When Starved, Dangerous Oral Bacteria Hang On
J. Craig Venter Institute (JCVI) post-doctoral fellow, Jonathon Baker, PhD and a team of researchers from JCVI, University of Washington, the University of California, Los Angeles, and The Forsyth Institute recently published their findings from the first study to examine the ecological dynamics of the oral microbiome during long-term starvation.
It is well-understood that many bacteria have evolved to survive adverse environmental events such as starvation, desiccation, and rapid changes in temperature and pH. Mechanisms to accomplish this persistence include expression of stress-response genes, quiescence, necrotrophy, and rapid mutation to gain metabolic functions. However, Jon and his team were interested in understanding how individual species leverage these abilities to gain a competitive advantage in a complex ecological setting.
What they found when they starved bacteria from the human oral microbiome in saliva, was that during starvation, most species died off fairly quickly. However, three species, Klebsiella pneumoniae, Klebsiella oxytoca, and Providencia survived the longest, with Klebsiella pneumoniae and Providencia surviving long-term starvation for at least 100 days.

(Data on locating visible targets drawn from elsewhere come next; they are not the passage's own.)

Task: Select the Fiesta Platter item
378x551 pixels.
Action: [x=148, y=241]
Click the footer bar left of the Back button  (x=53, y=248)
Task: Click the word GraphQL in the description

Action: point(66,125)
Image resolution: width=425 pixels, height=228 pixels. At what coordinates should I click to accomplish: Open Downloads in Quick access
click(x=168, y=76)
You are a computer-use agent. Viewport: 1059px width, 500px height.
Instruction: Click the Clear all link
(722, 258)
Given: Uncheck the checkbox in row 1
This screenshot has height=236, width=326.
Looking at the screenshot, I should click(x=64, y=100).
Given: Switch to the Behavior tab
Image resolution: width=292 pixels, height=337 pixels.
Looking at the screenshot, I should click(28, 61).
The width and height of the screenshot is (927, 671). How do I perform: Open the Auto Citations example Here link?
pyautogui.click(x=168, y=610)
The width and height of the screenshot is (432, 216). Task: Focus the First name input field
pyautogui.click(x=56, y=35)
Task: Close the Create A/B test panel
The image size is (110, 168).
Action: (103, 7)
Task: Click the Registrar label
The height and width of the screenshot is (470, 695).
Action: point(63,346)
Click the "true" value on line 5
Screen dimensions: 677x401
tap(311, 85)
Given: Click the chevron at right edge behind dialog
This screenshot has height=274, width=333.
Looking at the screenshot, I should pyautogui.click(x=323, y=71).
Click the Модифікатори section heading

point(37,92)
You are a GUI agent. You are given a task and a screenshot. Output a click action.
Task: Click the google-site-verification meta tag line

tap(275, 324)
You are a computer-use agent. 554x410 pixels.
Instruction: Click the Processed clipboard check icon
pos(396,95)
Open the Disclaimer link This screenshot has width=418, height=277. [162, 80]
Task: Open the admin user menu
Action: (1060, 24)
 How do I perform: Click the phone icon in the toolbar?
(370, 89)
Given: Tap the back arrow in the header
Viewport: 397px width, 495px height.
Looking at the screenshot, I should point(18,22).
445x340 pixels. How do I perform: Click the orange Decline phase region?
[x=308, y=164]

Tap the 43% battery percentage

These findings are particularly interesting because although these species are usually found in very low numbers in the mouth, Klebsiella are significant human pathogens. They cause things like pneumonia, meningitis, and sepsis, typically in patients with an already weakened immune system. Klebsiella are particularly dangerous because they are very good at becoming resistant to antibiotics, and worse, they are also proficient at transferring this drug resistance to their neighbors. Several outbreaks of antibiotic resistant Klebsiella have been traced to back to hospital sinks and drains. Based on their findings, it is easy to imagine a scenario where Klebsiella survive for extended periods of time in mixtures of saliva and other fluids inside sinks and drains, and then subsequent use of the sink aerosolizes the bacteria and spreads the infection.
While they now know that these species are good at surviving long-term starvation, they still don’t understand how they do it. During the study, they found that the surviving species underwent several mutations that may have helped them survive, and also produced several compounds that may have been used to kill their bacterial neighbors. Their future work seeks to determine if these factors were indeed the key to their success. Research like this represents a big step forward in understanding the complex ecology of the oral microbiome and its impacts human health.